En respuesta al agravamiento de la emergencia invernal y con el objetivo de salvaguardar la vida y la integridad de la población, la Alcaldía de Montería decretó el toque de queda en varios barrios de la Comuna 1, como una medida transitoria en el marco de la calamidad pública declarada mediante el Decreto No. 037 de 2026. La decisión busca reducir riesgos asociados a la movilidad nocturna en sectores severamente afectados por las inundaciones.
La restricción quedó formalizada en el Decreto No. 0046 del 9 de febrero de 2026, el cual establece la prohibición de circulación de personas desde las 8:00 de la noche hasta las 6:00 de la mañana, entre el 9 y el 17 de febrero. Según la administración municipal, la medida responde a la acumulación de agua en las vías, el deterioro de la infraestructura urbana y las amenazas crecientes a la seguridad y la salubridad pública en estas zonas.
El toque de queda aplica específicamente en los barrios Vallejo, Dorado, Poblado, La Ribera, República de Panamá, El Níspero, Los Colores, Rancho Grande, Alto Cannan, Villa Petro (Zona 1) y La Palma, sectores identificados como de alto riesgo. En estas áreas, además, se restringe la circulación de vehículos y embarcaciones no autorizadas, permitiendo únicamente el tránsito de organismos de socorro, fuerza pública, autoridades de gestión del riesgo y transporte humanitario debidamente acreditado.
La Policía Metropolitana de Montería será la encargada de hacer cumplir la medida y de aplicar las sanciones correspondientes a quienes incumplan la restricción. Paralelamente, la administración municipal ordenó la divulgación amplia del decreto a través de los canales oficiales, con el fin de garantizar que la ciudadanía esté plenamente informada sobre el alcance y las condiciones del toque de queda.
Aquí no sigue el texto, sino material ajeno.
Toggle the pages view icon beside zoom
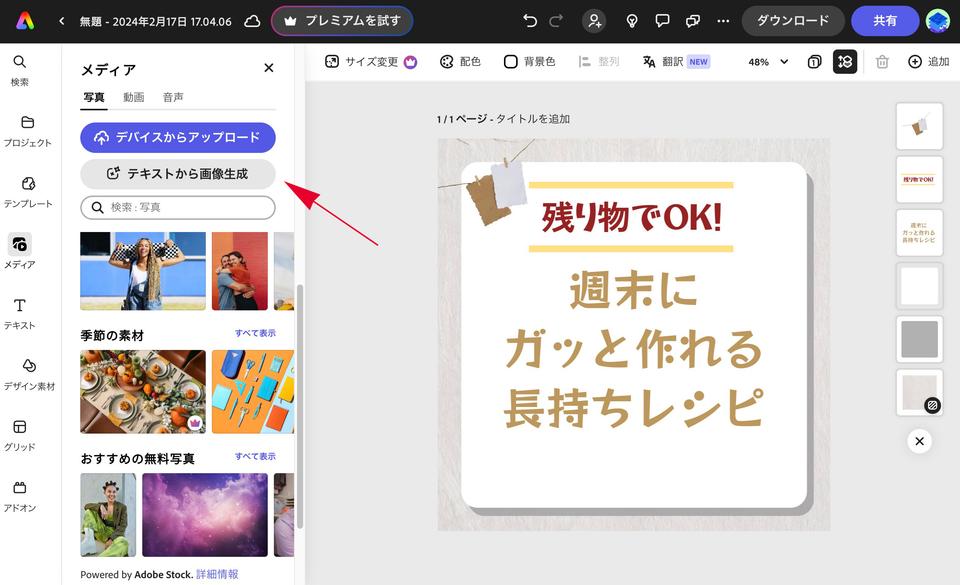The width and height of the screenshot is (960, 585). 814,62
Desde la Alcaldía se reiteró que esta decisión no tiene un carácter punitivo, sino preventivo. El objetivo principal es facilitar las labores de atención de la emergencia, garantizar la seguridad de los corredores humanitarios y evitar situaciones que puedan alterar el orden público o poner en riesgo a las personas en medio de una crisis que aún no ha sido superada.
La medida, aunque restrictiva, se enmarca en un contexto excepcional marcado por la temporada invernal y el impacto social que esta ha tenido en Montería. Para las autoridades, el éxito del toque de queda dependerá en gran medida de la corresponsabilidad ciudadana y del acatamiento voluntario de las disposiciones, entendiendo que se trata de una acción temporal orientada a proteger a las comunidades más vulnerables.
Mientras persisten las lluvias y continúan las labores de atención y recuperación, el toque de queda se convierte en una herramienta de control y prevención dentro de un conjunto de acciones más amplio, que busca mitigar los efectos de la emergencia y sentar las bases para una recuperación segura y ordenada de los sectores afectados.